■ **EXERCISES**
1. Answer these questions using the article on tax policy readiness:
(a) Which four developments does the article list as further change on the horizon?
(b) How many days did the federal government shutdown that began October 1 last?
(c) On whom did IRS enforcement efforts focus in the past?
2. Write a continuation of the article on tax policy readiness that picks up after its last sentence.

■ **PAGE EXTRACT**
┄┄┄┄┄┄┄┄┄┄
Why Company Readiness Beats Reaction When Navigating Tax Policy

December 17, 2025, 9:30 AM UTC

Business leaders are increasingly required to make confident and informed decisions amid ambiguity. Change can happen rapidly, and C-suites, boards, and other stakeholders need to know how legislative, policy, and regulatory developments might affect business. Tax impacts are a critical component of the analysis, and with the appropriate infrastructure, talent, and tools, tax teams can provide forward-looking insights and potential savings in real time to meet these changes head on. Here are some key areas of focus for tax departments in 2026: what we are seeing, what may happen next, and actions to consider.

2025 set the stage for rapid developments, and tax departments need to stay one step ahead. Enactment of major tax legislation has clarified some aspects of near-term US tax policy, but more change is on the horizon, including US midterm elections, global tax reforms, evolving trade policies, and states seeking new revenue sources.

IRS Activities

What we’re seeing: Prior to the 43-day federal government shutdown that began October 1, the IRS was already undergoing significant transformation, with a substantial reduction in staff and many top leadership roles vacant or filled by acting personnel. The shutdown exacerbated these existing issues, furloughing both examination and appeals functions, halting audits and controversy resolution discussions, and leaving taxpayers challenged to resolve outstanding tax issues with the IRS.

What may happen next: There have been signals that the IRS’s enforcement priorities may be shifting. In the past, enforcement efforts focused on partnerships and high-net-worth individuals, but clarity on current priorities and application in the field is still evolving. The IRS will also take time to get back up to speed, processing correspondence backlogs and rescheduling exams, appeals, and tax court cases. During the 35-day shutdown that ended in January 2019, thousands of in-person Taxpayer Assistance Center appointments were canceled, thousands of pieces of mail went undelivered, and the IRS took a significant amount of time to catch up.
┄┄┄┄┄┄┄┄┄┄
■ **SUPPLIED ENTRIES**
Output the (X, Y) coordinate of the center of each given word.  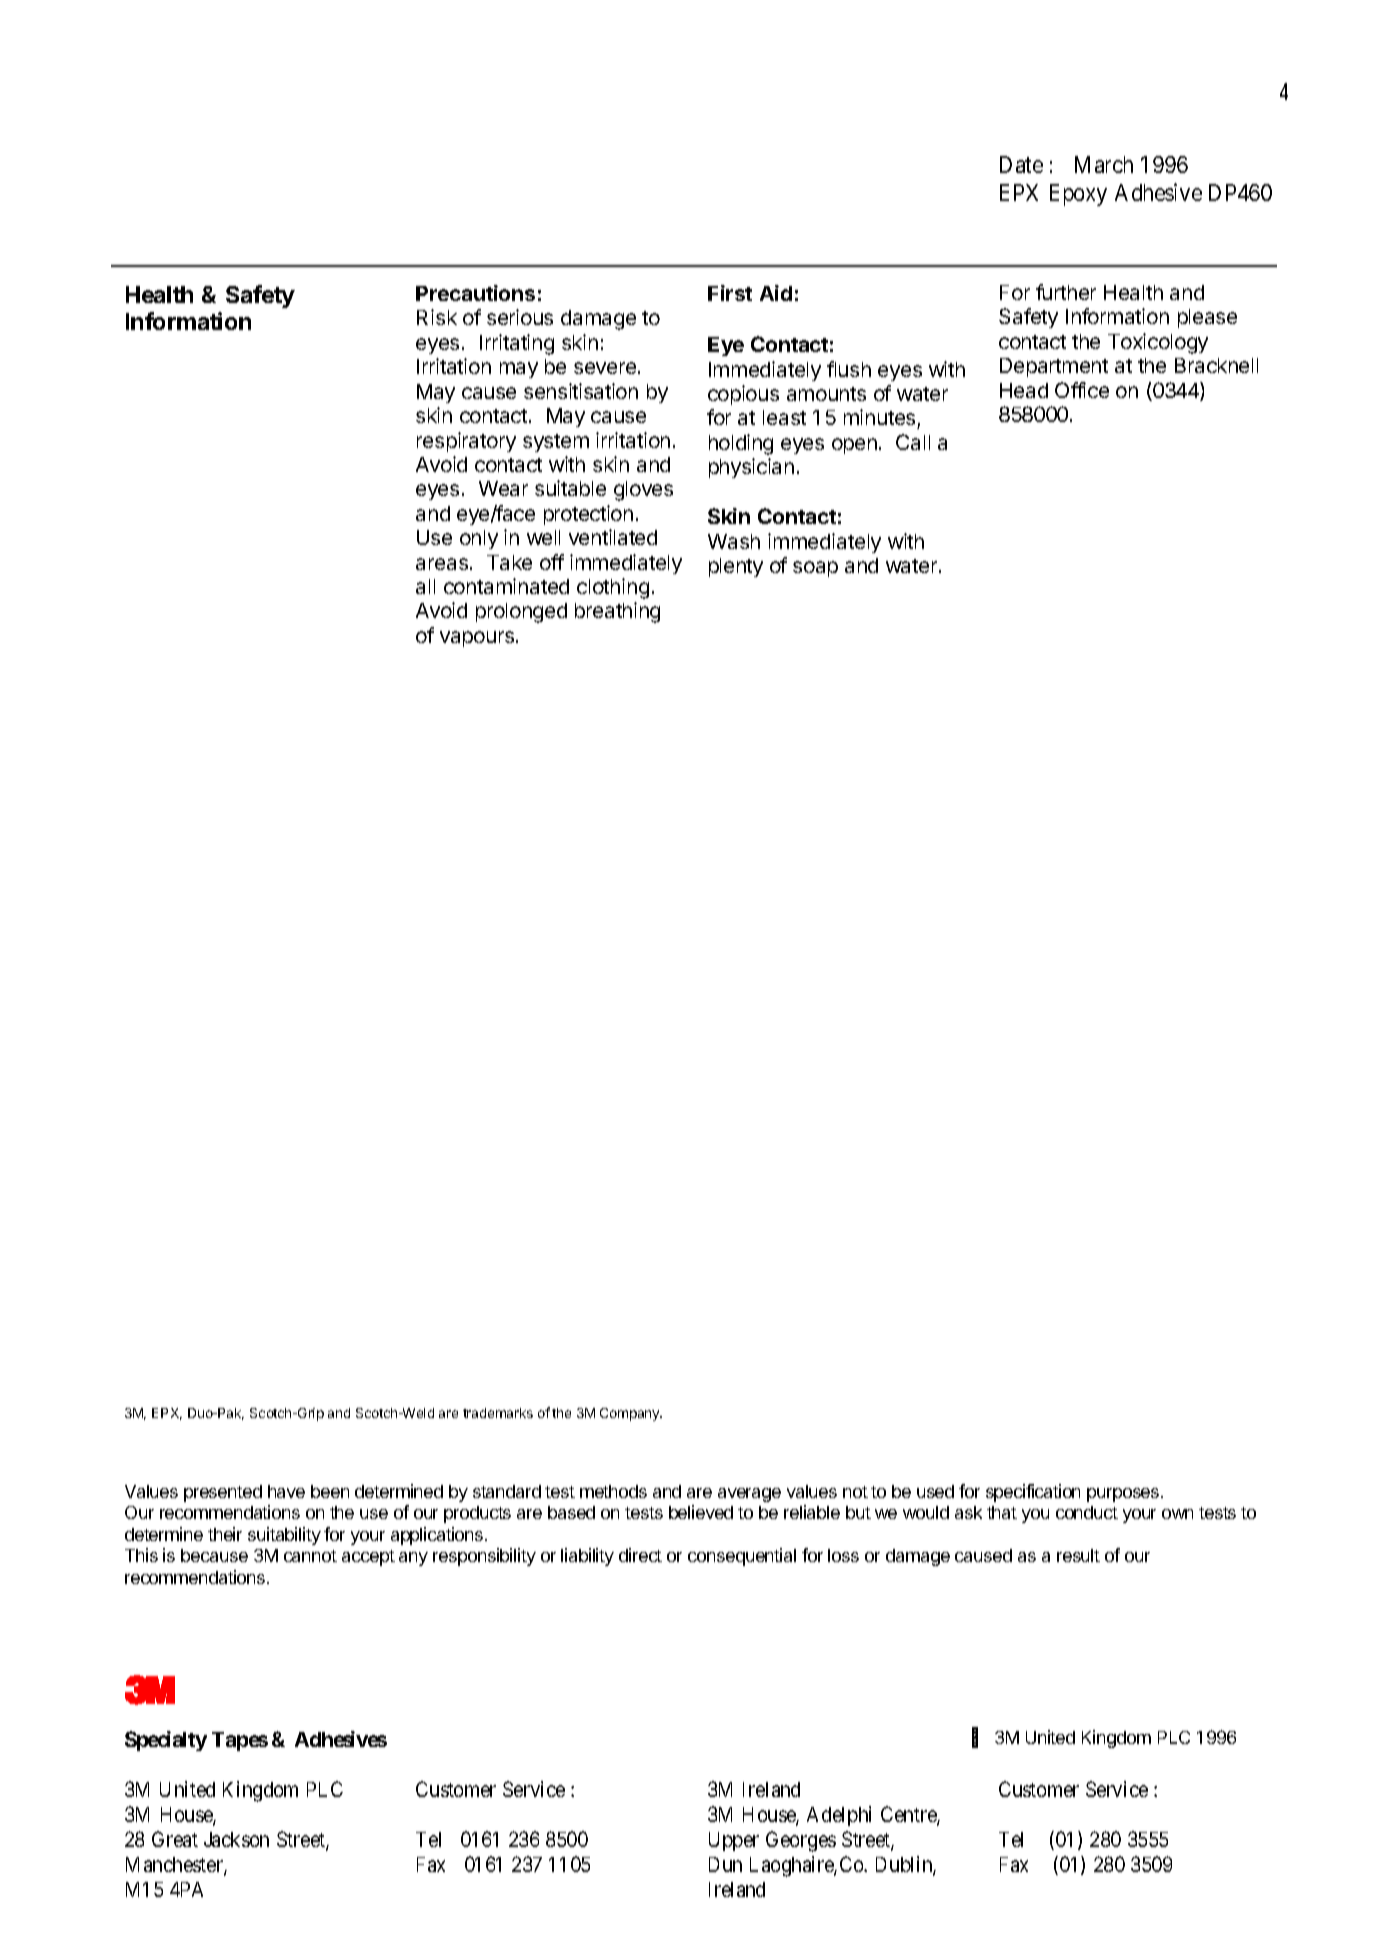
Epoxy (1078, 195)
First (730, 293)
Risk (437, 317)
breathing (617, 612)
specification (1033, 1493)
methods (613, 1491)
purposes (1124, 1495)
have (286, 1491)
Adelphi (839, 1816)
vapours (477, 639)
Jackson (236, 1839)
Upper (734, 1841)
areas (442, 564)
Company (631, 1414)
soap (815, 569)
┄┄┄┄┄┄┄┄┄┄
■ **WRITTEN ANSWERS**
1.
(a) US midterm elections, global tax reforms, evolving trade policies, and states seeking new revenue sources.
(b) 43 days.
(c) Partnerships and high-net-worth individuals.

2.
Actions to consider: Carefully monitor IRS communications about future enforcement initiatives and how they may be applied in the field. Confirm who at the IRS is managing your audit team, as personnel changes may have occurred during the shutdown, and maintain open and regular communication with exam team leadership to facilitate resolution discussions.

Tax Legislation and Policy

What we’re seeing: Enactment of the One Big, Beautiful Bill Act (OBBBA) provided some tax certainty by extending and enhancing expiring and expired provisions from the 2017 Tax Cuts and Jobs Act (TCJA)and addressed some of President Donald Trump’s campaign tax pledges. Tax advisers have been helping businesses evaluate opportunities provided by the new law—full expensing for domestic research costs, 100% bonus depreciation, and other taxpayer-favorable provisions—and pointing out surprising interactions of those provisions with other existing tax laws, including the corporate alternative minimum tax (CAMT) and the base erosion and anti-abuse tax (BEAT).

OBBBA also made some noteworthy changes to US international tax policy that foster US competitiveness, and in this area too, the tax department has a role to play in explaining how the law applies to a multinational company’s specific circumstances.

What may happen next: 2026 will be a year of continuing change and resulting complexity for businesses, as more OBBBA implementation guidance is released. State responses to OBBBA will also vary, as some states opt to decouple from certain parts of the federal law. While many of the OBBBA business tax provisions may have been made “permanent,” a state’s stance on the same issues may change.

Actions to consider: Rather than waiting for final guidance and outcomes, consider acting now to plan for multiple potential tax impacts, using parallel and informed scenario planning to make educated decisions that support flexibility. For example, it may be time to reassess prior decisions related to the location of intellectual property and research activities. It will be important, however, to use modeling and diligence and consider the potential transfer pricing implications of changing course.

By engaging in this kind of proactive modeling, tax departments can help the broader organization achieve larger goals such as managing cash flow, identifying risk areas, and improving business models.

Trade and Tariffs

What we’re seeing: The trade landscape is an area of uncertainty, risk, and opportunity. There are open questions around legal challenges to some of the current administration’s tariffs, the potential impact of sector-specific tariffs, shifting country trade deals, and the upcoming July 2026 review of the United States-Mexico-Canada trade agreement. This ambiguity and volatility are affecting companies’ capital decisions.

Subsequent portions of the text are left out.